**HOW TO COMPLETE THIS TASK**
Search the records for "Cambridgeshire". Copy every line where it appears.

**DATA FOR PROCESSING**
--*--

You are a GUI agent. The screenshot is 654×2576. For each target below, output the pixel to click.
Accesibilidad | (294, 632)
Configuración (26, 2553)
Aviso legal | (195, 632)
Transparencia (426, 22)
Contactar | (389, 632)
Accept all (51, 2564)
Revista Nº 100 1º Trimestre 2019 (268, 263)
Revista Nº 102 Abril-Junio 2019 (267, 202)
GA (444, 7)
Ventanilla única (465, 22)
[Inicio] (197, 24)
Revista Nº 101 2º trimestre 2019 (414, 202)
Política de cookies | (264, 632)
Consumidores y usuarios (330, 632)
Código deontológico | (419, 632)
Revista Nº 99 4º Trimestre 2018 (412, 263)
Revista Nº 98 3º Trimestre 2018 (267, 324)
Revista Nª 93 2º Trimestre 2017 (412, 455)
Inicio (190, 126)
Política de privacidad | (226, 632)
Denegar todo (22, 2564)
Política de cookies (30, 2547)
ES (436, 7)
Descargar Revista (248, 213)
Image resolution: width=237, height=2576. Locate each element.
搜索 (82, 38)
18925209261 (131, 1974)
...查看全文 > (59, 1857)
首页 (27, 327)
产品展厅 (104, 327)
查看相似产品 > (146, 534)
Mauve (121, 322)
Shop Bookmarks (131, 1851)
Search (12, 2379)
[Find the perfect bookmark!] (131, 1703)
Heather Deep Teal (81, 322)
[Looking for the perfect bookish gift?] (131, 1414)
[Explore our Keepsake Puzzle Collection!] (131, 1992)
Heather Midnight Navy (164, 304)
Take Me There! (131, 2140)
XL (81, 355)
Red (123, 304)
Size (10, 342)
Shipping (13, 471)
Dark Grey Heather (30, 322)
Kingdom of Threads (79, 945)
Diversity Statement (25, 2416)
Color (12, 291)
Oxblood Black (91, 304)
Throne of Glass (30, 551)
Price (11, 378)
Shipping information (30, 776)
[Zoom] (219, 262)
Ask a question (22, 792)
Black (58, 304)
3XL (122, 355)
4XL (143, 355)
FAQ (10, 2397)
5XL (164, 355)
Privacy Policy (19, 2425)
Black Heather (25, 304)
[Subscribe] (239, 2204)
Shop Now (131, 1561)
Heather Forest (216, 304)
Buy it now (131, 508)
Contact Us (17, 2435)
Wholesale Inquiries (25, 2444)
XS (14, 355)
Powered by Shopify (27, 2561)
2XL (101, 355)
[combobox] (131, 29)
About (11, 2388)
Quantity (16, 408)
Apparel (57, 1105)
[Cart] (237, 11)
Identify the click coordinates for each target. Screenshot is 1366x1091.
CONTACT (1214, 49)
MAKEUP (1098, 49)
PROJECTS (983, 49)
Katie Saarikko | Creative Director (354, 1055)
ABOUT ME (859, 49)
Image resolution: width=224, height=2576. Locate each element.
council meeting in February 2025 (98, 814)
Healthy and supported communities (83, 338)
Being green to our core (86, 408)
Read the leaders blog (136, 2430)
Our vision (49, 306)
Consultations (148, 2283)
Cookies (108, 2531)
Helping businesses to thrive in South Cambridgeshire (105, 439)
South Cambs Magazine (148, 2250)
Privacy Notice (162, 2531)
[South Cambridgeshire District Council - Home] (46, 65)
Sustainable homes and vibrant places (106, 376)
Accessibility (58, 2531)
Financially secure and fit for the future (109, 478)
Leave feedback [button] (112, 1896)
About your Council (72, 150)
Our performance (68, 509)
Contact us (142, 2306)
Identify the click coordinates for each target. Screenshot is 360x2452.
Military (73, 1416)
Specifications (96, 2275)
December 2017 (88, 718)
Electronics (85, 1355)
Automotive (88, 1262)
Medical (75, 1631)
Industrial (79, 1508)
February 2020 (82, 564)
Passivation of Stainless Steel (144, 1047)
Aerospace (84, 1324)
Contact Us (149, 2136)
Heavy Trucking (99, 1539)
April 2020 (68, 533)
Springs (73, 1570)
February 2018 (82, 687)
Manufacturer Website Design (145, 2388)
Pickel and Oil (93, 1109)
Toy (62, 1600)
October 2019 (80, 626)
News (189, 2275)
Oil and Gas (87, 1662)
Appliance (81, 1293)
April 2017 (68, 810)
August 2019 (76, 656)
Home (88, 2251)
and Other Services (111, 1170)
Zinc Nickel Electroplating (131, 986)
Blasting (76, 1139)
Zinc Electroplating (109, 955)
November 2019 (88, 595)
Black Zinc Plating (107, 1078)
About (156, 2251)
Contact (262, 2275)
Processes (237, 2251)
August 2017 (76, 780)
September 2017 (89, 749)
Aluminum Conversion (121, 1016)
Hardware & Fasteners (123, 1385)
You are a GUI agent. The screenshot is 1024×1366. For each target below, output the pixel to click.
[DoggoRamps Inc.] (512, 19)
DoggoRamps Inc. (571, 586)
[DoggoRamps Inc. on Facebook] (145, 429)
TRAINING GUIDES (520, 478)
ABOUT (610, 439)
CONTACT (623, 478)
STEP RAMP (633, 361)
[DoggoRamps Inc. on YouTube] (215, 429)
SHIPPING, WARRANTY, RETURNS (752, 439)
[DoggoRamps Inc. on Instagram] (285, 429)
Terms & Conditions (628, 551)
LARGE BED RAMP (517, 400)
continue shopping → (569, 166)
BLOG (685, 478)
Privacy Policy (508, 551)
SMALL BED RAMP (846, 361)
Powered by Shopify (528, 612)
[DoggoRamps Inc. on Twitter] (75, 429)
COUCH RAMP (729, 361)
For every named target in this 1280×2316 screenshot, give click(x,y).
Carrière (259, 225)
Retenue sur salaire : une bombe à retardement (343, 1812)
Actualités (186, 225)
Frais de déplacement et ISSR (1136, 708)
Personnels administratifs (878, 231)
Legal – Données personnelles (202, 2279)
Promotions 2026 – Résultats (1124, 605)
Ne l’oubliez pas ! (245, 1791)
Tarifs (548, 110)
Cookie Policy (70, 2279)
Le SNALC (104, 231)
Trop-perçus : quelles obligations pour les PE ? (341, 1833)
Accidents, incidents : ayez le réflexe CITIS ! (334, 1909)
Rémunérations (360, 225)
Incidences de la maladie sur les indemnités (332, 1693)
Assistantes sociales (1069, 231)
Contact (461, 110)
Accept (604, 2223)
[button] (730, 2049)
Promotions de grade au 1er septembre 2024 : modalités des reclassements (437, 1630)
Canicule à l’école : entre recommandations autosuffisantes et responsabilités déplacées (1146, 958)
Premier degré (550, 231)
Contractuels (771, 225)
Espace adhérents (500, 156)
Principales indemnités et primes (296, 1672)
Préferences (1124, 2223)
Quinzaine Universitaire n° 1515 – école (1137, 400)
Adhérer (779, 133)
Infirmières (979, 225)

--*--

**RESPONSE**
Helping businesses to thrive in South Cambridgeshire (105, 439)
[South Cambridgeshire District Council - Home] (46, 65)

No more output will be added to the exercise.